The original 14th Amendment did not address or foresee this problem or imagine the consequences. The existing 14th Amendment does not pertain to today's society. We must recognize this problem and have it more related to modern society. Just a suggestion: We should change the first sentence to read, "All persons born in the United States naturalized or those persons of other, ethnic, racial or national culture, that have complied with the requirements dictated by the immigration laws and their offspring will be come naturalized citizens of the United States and protected as warranted." I would suggest a panel of scholars with political science backgrounds be appointed to review antiquated laws and documents and modernize same.

Tom Wilhelm



We forgot to change with the times

To the editor:

The recently-released 2010 census serves to remind us Marylanders how we are required to suspend logic and ignore important governmental lessons being demonstrated just miles away.

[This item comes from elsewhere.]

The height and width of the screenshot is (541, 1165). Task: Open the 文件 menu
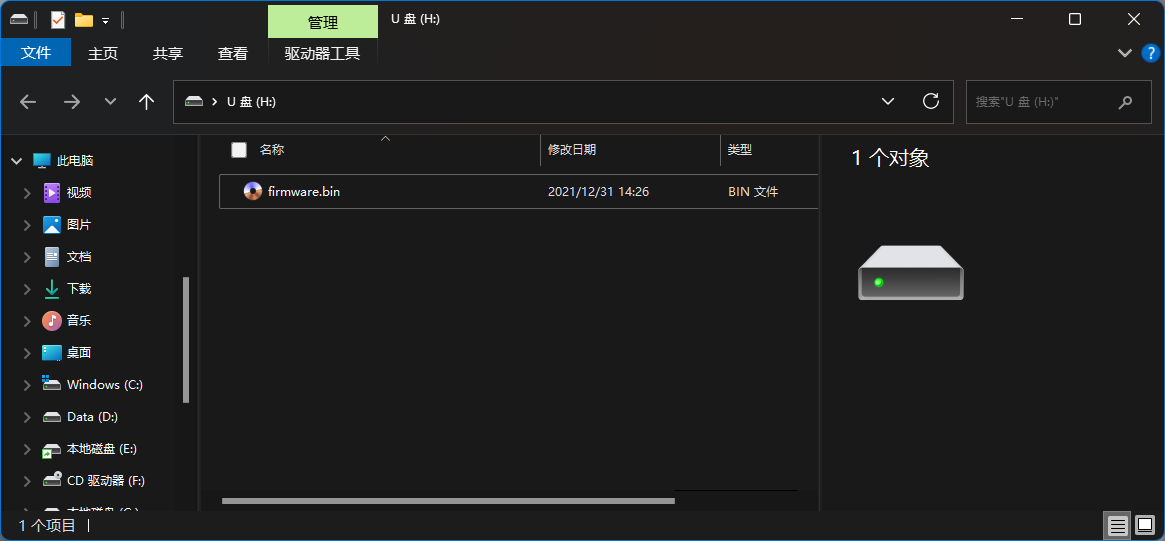[x=36, y=53]
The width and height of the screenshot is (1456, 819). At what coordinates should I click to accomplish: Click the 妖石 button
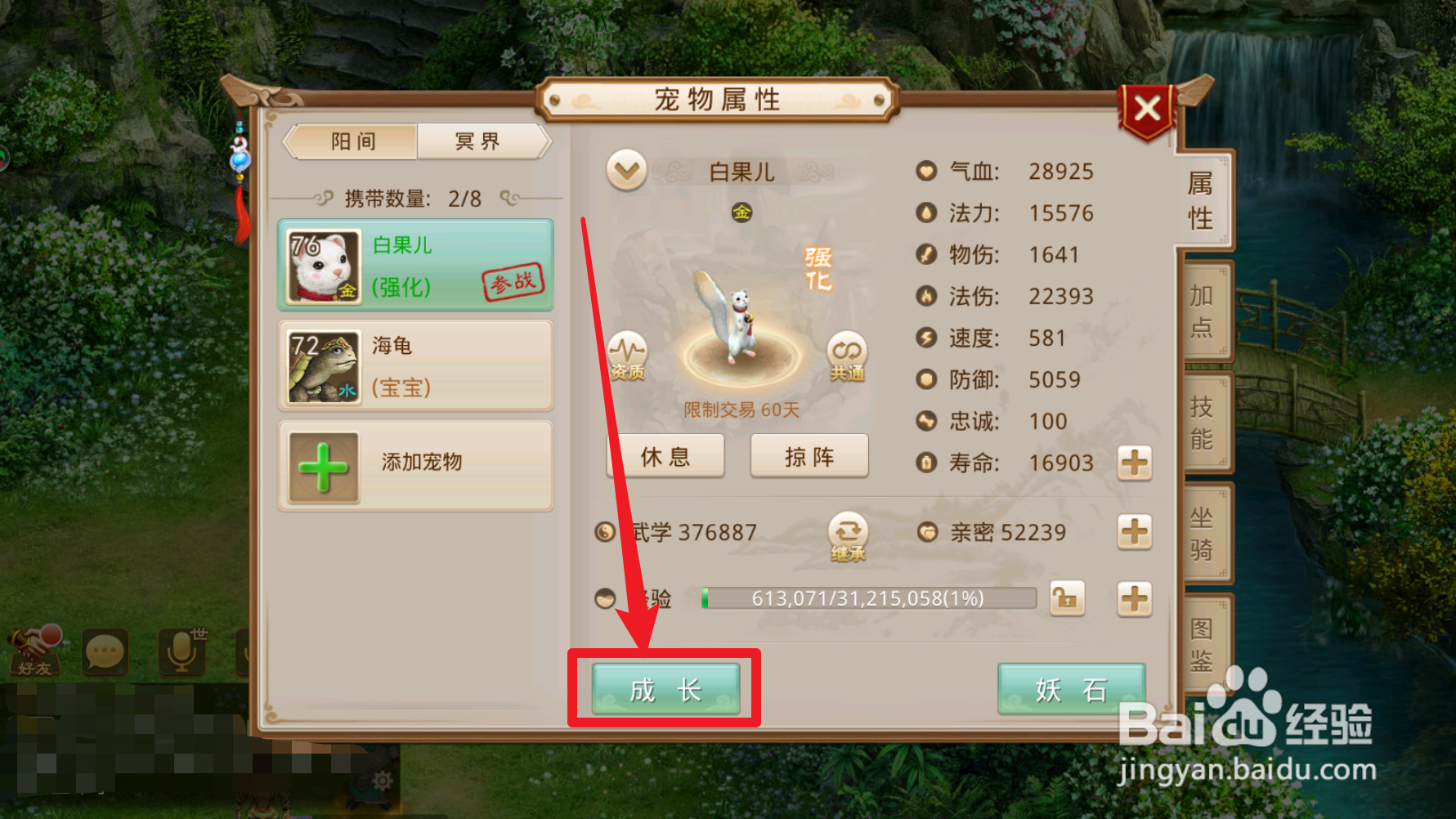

Yes, Frederick is Maryland's second-largest city with 65,239 people, unless we count the real runner-up, Columbia, with its 99,615 people. Or Germantown (86,395), or Silver Spring (71,452), or Waldorf (67,752), or Glen Burnie (67,639), or Ellicott City (65,824).

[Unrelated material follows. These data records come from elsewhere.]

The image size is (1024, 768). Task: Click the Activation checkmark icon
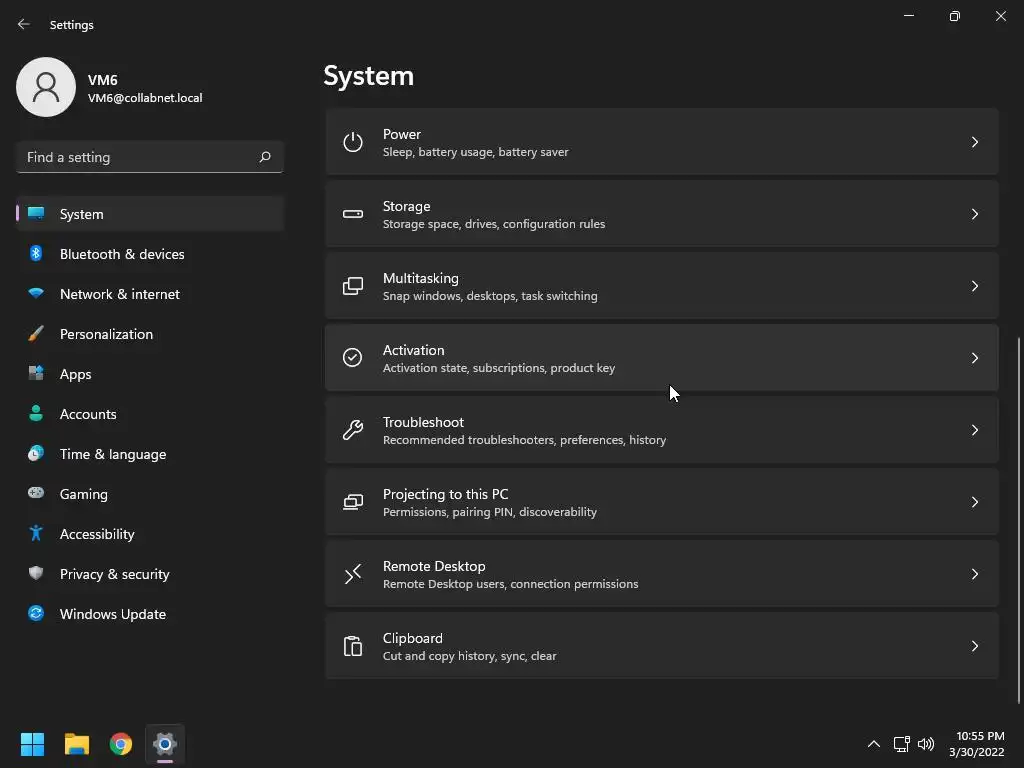click(x=353, y=358)
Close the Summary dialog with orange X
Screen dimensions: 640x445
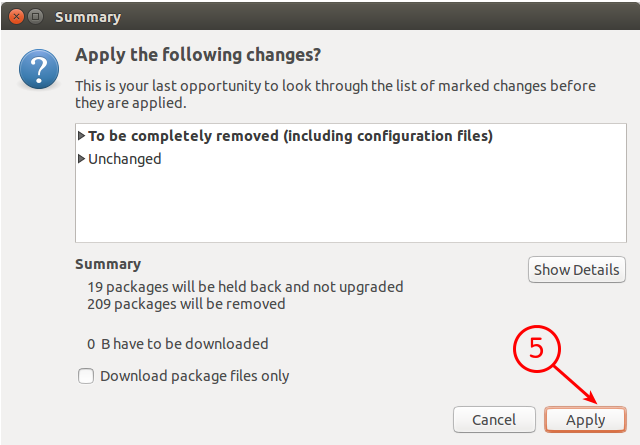(x=16, y=17)
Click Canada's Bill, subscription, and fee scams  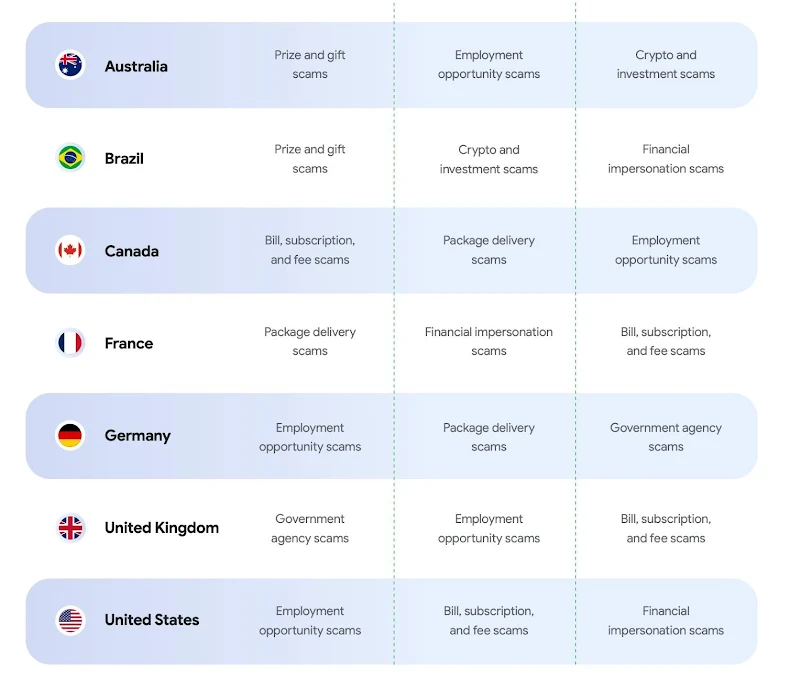point(310,250)
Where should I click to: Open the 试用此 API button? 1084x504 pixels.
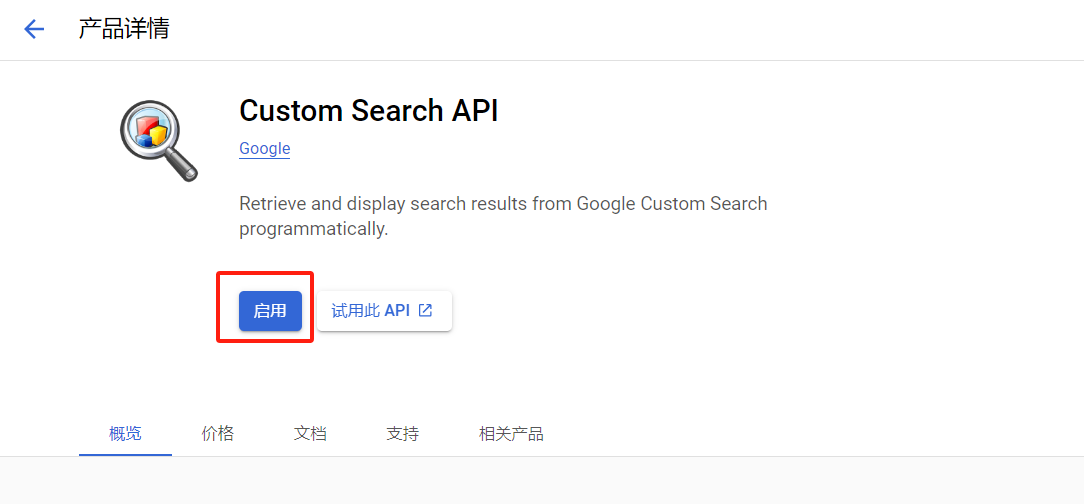(x=384, y=311)
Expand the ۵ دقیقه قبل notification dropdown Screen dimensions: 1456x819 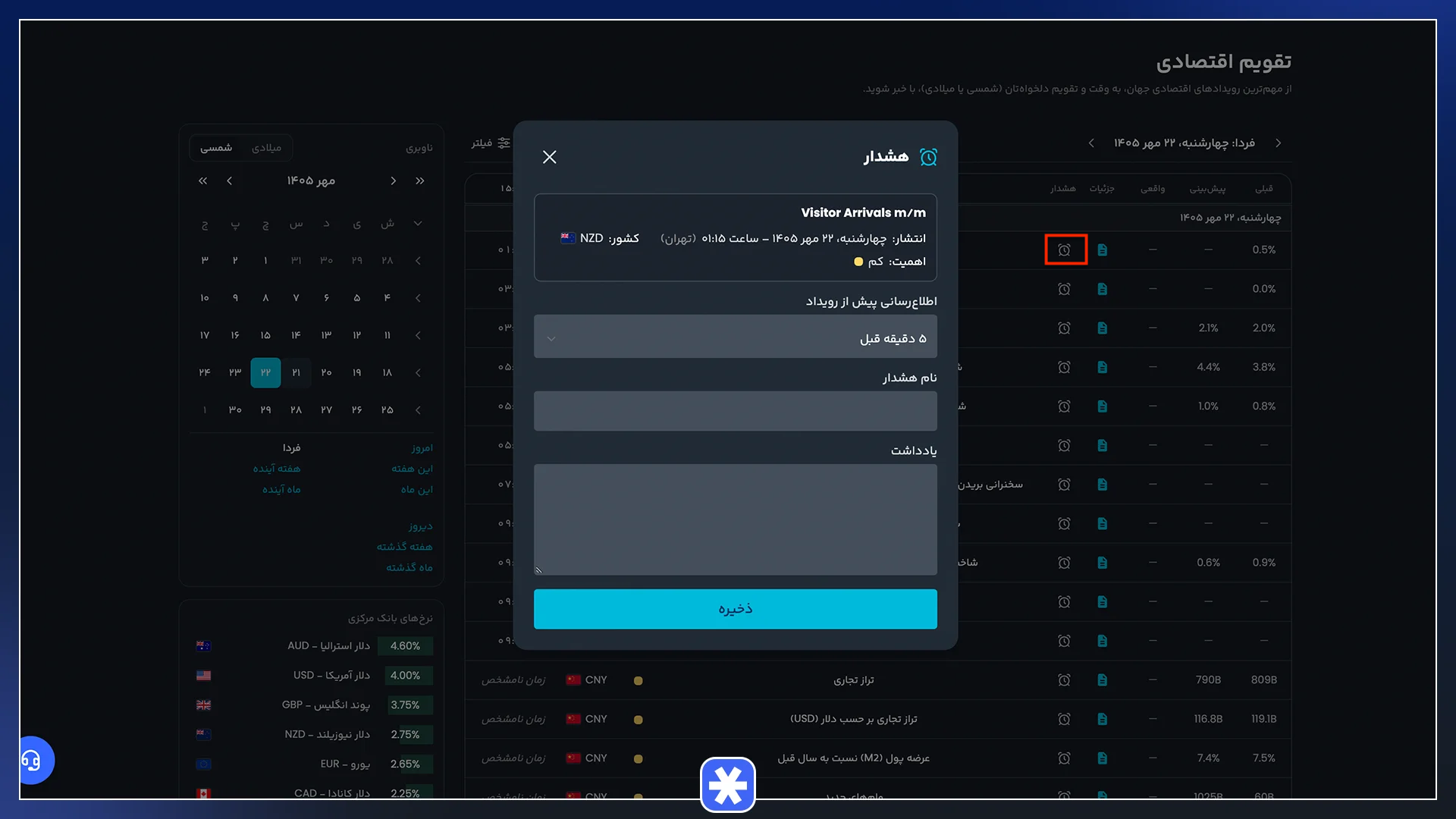[736, 337]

Second or seventh, what's the difference?

And, yes, Hagerstown is still Maryland's sixth-largest city with 39,662 people, unless we count the 15 other communities with more population that push it down to twenty-first. Places like Towson and Potomac and Severn and such.

These are real cities. But they are cities that never bothered to incorporate, choosing instead to let their counties provide the municipal services we get from city hall.

And, somehow, under the same state laws we have (remember, they're in Maryland, too, just like us) it works. Somehow, Howard County makes it work with both a city more than two-and-a-half times bigger than Hagerstown (Columbia) and a city more than 50 percent larger (Ellicott City). Amazing!

The point is that while we Hagerstonians live with duplication of services and double taxation, 900,000 Marylanders living in larger communities laugh at our quaint 18th-century governmental structure.

And it is time that someone among our elected officials should acknowledge this reality and have the guts and sense of responsibility to lead the city and county into merger.